Chào các bạn! Vì nhiều lý do từ nay Truyen2U chính thức đổi tên là Truyen247.Pro. Mong các bạn tiếp tục ủng hộ truy cập tên miền mới này nhé! Mãi yêu... ♥

EPISODE 20 - Terwujudnya Separuh Harapan


Sampai detik ini keherananku belum sedikit pun mereda. Kupikir fail pengumuman finalis siswa-siswi teladan yang diteruskan Edo sore itu hanyalah prank. Terlalu sulit dipercaya sebab dewan juri menjanjikan akan mengumumkan esok harinya.

"Jangan remehin aku soal begituan, Bell. Kalau urusan orang dalem, Edo selalu punya koneksi!" katanya sesumbar di depanku, tepat setelah pengumuman resmi benar-benar dirilis.

Persis, benar-benar tak ada yang berubah dari isi pengumuman itu, padahal aku berharap dewan juri khilaf menuliskan nama Vian lalu akan merevisi dengan nama Sekar.
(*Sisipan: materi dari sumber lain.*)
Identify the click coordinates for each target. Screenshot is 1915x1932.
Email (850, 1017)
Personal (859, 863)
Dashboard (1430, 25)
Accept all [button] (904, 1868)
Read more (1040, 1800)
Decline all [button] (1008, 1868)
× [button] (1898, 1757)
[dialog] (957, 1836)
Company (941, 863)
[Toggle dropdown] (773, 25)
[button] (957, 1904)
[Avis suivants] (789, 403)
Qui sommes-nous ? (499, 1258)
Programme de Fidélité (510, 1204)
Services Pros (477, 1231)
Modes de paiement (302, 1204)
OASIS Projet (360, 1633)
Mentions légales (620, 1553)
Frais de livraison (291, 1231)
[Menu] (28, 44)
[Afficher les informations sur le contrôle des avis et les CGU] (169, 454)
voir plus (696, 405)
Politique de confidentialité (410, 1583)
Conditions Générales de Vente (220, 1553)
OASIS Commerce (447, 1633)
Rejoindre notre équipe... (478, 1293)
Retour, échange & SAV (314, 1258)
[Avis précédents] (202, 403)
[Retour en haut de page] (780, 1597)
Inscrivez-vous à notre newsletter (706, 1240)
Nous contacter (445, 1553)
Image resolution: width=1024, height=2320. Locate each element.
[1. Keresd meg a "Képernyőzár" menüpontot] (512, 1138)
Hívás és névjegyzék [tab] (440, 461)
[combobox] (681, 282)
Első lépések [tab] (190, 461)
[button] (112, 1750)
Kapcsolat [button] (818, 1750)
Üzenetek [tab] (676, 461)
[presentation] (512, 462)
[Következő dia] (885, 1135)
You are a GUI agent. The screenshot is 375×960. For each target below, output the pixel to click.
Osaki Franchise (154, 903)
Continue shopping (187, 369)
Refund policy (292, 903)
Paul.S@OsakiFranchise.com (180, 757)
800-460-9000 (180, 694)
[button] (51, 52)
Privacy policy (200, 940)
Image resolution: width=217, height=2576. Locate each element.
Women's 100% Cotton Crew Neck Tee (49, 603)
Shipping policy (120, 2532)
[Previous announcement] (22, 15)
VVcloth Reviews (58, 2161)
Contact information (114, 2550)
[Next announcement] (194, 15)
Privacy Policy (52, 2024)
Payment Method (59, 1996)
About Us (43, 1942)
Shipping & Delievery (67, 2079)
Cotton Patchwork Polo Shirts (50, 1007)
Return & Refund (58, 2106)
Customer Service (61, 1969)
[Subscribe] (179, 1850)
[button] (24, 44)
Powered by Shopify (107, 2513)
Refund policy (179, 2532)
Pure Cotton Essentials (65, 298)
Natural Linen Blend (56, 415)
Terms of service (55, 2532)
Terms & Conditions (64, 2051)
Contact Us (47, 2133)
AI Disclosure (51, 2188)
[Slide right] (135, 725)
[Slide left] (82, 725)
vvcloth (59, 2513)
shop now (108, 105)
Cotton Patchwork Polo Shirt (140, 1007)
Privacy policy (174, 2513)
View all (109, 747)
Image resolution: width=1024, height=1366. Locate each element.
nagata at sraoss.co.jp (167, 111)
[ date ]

Ya ampun, apa yang harus kukatakan pada gadis manis itu? Setelah semua optimisme yang kutanamkan padanya, setelah dia lebih banyak berusaha, kenapa Sekar tidak seberuntung Vian? Bahkan Vivi yang kupikir punya banyak kelebihan ternyata jug tidak muncul sebagai finalis. Sebaliknya, apa yang sudah dilakukan Vian sampai bisa merebut hati dewan juri?

"Maaf, Kak Bell ... aku enggak bisa kasih tahu! Dewan juri juga nyuruh aku buat rahasiain itu dari mentor," jawab Vian saat kutanya. Entah kenapa aku selalu punya firasat buruk dengan senyum miringnya.

"Biar jadi kejutan," imbuhnya.

"Jangan mengada-ada, Yan! Mana mungkin juri punya ide kayak gitu! Aku bener-bener bingung gimana harus menggiring dukungan buat kamu. Apa yang musti kupromosikan kalau kamu main rahasia-rahasiaan begini?"

"Enggak usah dipromosiin juga enggak apa-apa ... enggak butuh, kok!" jawab Vian remeh.

Sungguh, harusnya dia ikut nominasi 'Siswa Paling Menjengkelkan' saja. Namun, kurasa tidak sepenuhnya kata-kata Vian salah. Dia yang tak pernah memperhatikan arahanku saat mentoring kenyataannya bisa melangkah sejauh ini. Mungkin untuk tahap selanjutnya ... Vian memang tak membutuhkanku lagi.

"Ngapain pasang tampang butek gitu? Bukannya malah enak? Kak Bell enggak perlu ribet!" kata Vian tiba-tiba.

Sekilas memang terdengar menguntungkan, tapi bila orang-orang bertanya bagaimana caraku menjinakkannya, aku harus menjawab bagaimana? Kenyataannya tak banyak yang kuperbuat untuk Vian, termasuk motivasinya memenangkan kompetisi ini, termasuk apa pun yang dia lakukan di ruang seleksi, semua itu berasal dari Vian sendiri ... dan campur tanganku memang sedikit sekali.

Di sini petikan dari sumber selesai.